Le problème de l’électricité au Liban n’est pas nouveau. Durant la guerre civile (1975-1989), les réseaux et les centrales ont été gravement détériorés, et la fraude s’est largement répandue, en raison de l’absence de l’Etat et des déplacements de population. La reconstruction a permis des investissements très importants dans le secteur. De nouvelles centrales ont été construites, le réseau de transport a été modernisé. L’une des questions centrales demeurait alors celle de la distribution, donc de la collecte des factures et de la lutte contre la fraude. Les tentatives de sous-traiter ces activités entre 2001 et 2005 à des entreprises privées, internationales, comme EDF (en charge des banlieues de Beyrouth), ou locales, n’ont pas été reconduites, pour des raisons apparemment très diverses. EDF avait significativement redressé la situation, alors qu’ailleurs, le bilan des sous-traitants était très contesté.

Ainsi, à la veille de la guerre de l’été 2006, la situation était loin d’être redevenue satisfaisante. Depuis la guerre de 2006, la situation s’est encore dégradée. Les bombardements israéliens ont une fois encore touché plusieurs installations électriques. Beyrouth connaît désormais le rationnement. Les écarts territoriaux dans l’accès au service restent très importants : début 2008, selon L’Orient-Le Jour, Beyrouth reçoit quotidiennement 21 heures de courant, alors que la banlieue sud, à l’autre extrême, subit près de 10 heures de coupures. Les pénuries demeuraient, pratiquement insensibles à Beyrouth intra-muros certes, mais de l’ordre de plusieurs heures par jour dans les banlieues de la capitale et les régions. Le secteur productif est aussi très lourdement pénalisé. L’électricité devient donc le symbole des fossés qui se creusent au Liban entre régions, entre classes sociales, entre confessions.

L’émeute sanglante du 27 janvier 2008 à Beyrouth trouve son origine dans une manifestation contre la multiplication et l’allongement des coupures du courant électrique ces derniers mois. Elle n’est que la dernière en date d’une série d’autres manifestations similaires, moins médiatisées, dans un contexte où la question électrique est l’enjeu de polémiques, de surenchères verbales à propos des fraudeurs petits ou gros, de rixes qui éclatent au passage des releveurs de compteurs ou des équipes de lutte contre la fraude, instituées en partie par EDF.

LIMA

Le PCP-SL – le Sentier Lumineux - au Pérou, est très certainement le groupe révolutionnaire qui a porté au plus haut niveau, la guérilla urbaine de « l'électricité », entre 1982 et 2000, en s'attaquant régulièrement au réseau approvisionnant Lima. Les centrales électriques étroitement surveillées ne pouvaient faire l'objet d'attaques frontales, mais distantes de plusieurs kilomètres de la capitale, les pylônes de haute tension, les points névralgiques, seront la cible idéale.

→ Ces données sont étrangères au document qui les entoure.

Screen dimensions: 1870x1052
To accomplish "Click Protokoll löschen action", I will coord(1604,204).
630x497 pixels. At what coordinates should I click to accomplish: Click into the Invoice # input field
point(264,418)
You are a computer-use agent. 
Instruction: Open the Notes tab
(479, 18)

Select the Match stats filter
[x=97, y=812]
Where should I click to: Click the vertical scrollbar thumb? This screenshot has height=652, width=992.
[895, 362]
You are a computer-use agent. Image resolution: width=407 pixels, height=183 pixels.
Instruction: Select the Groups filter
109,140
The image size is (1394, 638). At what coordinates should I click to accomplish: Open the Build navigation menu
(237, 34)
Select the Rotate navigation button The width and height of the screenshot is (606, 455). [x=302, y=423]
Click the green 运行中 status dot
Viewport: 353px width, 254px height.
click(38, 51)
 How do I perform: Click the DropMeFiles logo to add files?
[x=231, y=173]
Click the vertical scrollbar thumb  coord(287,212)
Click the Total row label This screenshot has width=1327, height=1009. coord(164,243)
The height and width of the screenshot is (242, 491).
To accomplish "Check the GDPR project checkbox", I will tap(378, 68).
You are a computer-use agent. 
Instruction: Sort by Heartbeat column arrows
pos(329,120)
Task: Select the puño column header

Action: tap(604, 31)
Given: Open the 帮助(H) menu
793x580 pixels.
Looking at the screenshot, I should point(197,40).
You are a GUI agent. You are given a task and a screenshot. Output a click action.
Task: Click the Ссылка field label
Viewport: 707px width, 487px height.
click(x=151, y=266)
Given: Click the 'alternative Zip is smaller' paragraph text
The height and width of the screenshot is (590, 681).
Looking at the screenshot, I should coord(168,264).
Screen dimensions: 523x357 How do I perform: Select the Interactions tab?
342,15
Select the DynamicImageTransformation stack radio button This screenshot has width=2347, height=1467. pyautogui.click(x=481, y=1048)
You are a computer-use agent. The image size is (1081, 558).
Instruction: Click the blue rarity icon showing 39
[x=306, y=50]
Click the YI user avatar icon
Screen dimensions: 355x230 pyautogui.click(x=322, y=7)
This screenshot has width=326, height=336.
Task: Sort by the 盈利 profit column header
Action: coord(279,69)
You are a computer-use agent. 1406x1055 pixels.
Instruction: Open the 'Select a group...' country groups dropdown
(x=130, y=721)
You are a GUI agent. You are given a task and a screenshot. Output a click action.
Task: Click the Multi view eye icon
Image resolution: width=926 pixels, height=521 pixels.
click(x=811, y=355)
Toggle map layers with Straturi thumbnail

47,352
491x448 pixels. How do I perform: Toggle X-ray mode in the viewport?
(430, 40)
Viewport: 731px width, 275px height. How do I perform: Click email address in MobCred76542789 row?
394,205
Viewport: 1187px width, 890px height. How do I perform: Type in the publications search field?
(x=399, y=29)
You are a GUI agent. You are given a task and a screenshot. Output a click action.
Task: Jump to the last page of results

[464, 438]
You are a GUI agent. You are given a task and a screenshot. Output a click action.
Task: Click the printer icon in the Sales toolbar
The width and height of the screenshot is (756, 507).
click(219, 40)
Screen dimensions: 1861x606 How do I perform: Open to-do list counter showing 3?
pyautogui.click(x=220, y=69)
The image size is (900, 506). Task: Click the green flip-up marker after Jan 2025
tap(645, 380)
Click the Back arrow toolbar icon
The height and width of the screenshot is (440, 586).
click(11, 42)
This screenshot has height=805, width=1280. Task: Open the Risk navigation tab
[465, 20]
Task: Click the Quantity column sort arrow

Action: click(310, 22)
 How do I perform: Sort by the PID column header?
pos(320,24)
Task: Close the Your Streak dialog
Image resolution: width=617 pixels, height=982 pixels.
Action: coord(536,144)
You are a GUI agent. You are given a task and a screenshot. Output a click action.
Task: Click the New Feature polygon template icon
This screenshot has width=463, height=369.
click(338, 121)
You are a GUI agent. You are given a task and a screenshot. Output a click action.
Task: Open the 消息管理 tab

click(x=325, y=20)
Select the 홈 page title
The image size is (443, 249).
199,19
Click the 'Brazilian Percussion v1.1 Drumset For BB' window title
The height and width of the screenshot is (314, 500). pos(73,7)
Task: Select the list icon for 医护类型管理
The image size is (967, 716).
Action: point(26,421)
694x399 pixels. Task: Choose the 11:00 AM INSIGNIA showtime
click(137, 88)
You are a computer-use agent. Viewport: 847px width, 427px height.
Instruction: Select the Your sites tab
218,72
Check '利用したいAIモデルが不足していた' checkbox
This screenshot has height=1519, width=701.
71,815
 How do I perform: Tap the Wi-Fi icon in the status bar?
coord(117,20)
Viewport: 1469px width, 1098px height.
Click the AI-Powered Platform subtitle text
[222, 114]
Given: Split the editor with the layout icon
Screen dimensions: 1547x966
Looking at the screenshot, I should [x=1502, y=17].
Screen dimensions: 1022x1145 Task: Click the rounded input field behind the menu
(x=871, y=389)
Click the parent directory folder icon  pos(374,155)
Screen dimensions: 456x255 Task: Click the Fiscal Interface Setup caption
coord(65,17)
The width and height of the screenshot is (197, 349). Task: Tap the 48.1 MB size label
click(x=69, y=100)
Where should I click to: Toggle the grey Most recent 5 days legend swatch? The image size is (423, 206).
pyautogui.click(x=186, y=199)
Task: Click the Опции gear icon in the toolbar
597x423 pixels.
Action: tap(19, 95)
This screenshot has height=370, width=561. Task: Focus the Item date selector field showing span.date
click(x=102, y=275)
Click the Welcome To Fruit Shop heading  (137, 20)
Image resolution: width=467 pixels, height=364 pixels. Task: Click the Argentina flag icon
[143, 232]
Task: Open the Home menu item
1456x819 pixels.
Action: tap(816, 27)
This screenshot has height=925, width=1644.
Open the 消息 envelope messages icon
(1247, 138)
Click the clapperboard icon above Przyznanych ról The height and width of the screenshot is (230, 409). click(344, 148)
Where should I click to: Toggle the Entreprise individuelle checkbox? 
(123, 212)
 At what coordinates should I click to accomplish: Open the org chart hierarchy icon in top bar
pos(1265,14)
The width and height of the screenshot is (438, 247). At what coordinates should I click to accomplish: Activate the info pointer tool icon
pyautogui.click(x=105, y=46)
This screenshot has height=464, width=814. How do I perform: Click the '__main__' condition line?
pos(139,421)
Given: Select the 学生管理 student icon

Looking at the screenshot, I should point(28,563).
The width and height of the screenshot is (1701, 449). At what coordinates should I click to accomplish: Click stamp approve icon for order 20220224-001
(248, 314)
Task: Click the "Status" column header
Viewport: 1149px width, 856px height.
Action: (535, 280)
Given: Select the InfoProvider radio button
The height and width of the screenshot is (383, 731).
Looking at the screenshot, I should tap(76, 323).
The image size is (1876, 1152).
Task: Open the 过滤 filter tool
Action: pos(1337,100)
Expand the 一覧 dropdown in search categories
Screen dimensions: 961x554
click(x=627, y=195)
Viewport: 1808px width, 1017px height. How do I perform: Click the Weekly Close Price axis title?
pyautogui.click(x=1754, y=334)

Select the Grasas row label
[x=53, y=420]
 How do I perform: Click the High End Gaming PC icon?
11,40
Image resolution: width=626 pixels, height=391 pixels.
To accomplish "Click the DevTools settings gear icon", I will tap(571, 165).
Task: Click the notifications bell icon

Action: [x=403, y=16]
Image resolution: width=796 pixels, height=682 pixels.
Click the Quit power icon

Un pylône de télécommunication dynamité
En 1982, la guérilla menée par le PCP-SL – le Sentier Lumineux - au Pérou, n'occupe pas encore une place importante dans le paysage politique et médiatique ; les actions en zone rurale pourtant sérieuses et nombreuses n'obtiennent guère d'écho dans la presse nationale et internationale, ou sont inévitablement déformées par la propagande du gouvernement. À l'inverse, les actions urbaines menées à Lima ont une répercussion et un impact national et international considérable. Dès lors, le Comité Metropolitano – l'un des organes du Sentier Lumineux à Lima, aura pour objectif de faire de la capitale une "caisse de résonance du Parti" [caja de resonancia del Partido], et d'organiser les opérations de propagande par le fait, dont celles symboliques des «coupures » d'électricité.

L'attaque d'envergure du 29 Mars 1982 débute par le dynamitage de pylônes à haute tension privant, pour la première fois Lima de courant pendant plus de deux heures, coordonné avec une série d'attentats synchronisés. Puis, suivra une longue période d'attaques du réseau électrique et de communication. Le 2 août 1982, le dynamitage de cinq pylônes de haute tension prélude les attentats contre les ministères de l'Économie, de l'Industrie, le Palais de justice, la Chancellerie. En décembre, le PCP-SL, célèbre l'anniversaire d'Abimael Guzmán avec des attaques simultanées à Lima et Ayacucho ; alors que Lima était privée d'électricité, des senderistas illuminent la colline cerro San Cristobal d'un “feu de joie” représentant une faucille et un marteau.

Un ministère, une banque, un building d'une multinationale, une caserne militaire ou n'importe quel autre autre bâtiment privé d'électricité est excessivement vulnérable : les différents systèmes de sécurité – alarme, vidéo, etc. - deviennent inutiles ou dérisoires face à une attaque bien organisée. Les senderistas profiteront des interruptions de courant pour mener des expropriations : en mai 1983, à la nuit tombée, des senderistas dynamitent 10 pylônes de haute tension et lancent une série d'attentats contre des banques, des sièges d'entreprises privées internationales, d'un poste de l'armée, tandis qu'un « feu de joie » illumine d'une faucille et d'un marteau le cerro San Cristobal.

Les attentats se poursuivent dans Lima et leur fréquence augmente. La venue du pape en 1985 est l’occasion d’une longue panne électrique dans plusieurs secteurs de Lima ; de même en juin de la même année pour la visite du président argentin Raul Alfonsin, une panne du réseau suivie d’un attentat à la voiture piégée sous les fenêtres du Palais du Gouvernement.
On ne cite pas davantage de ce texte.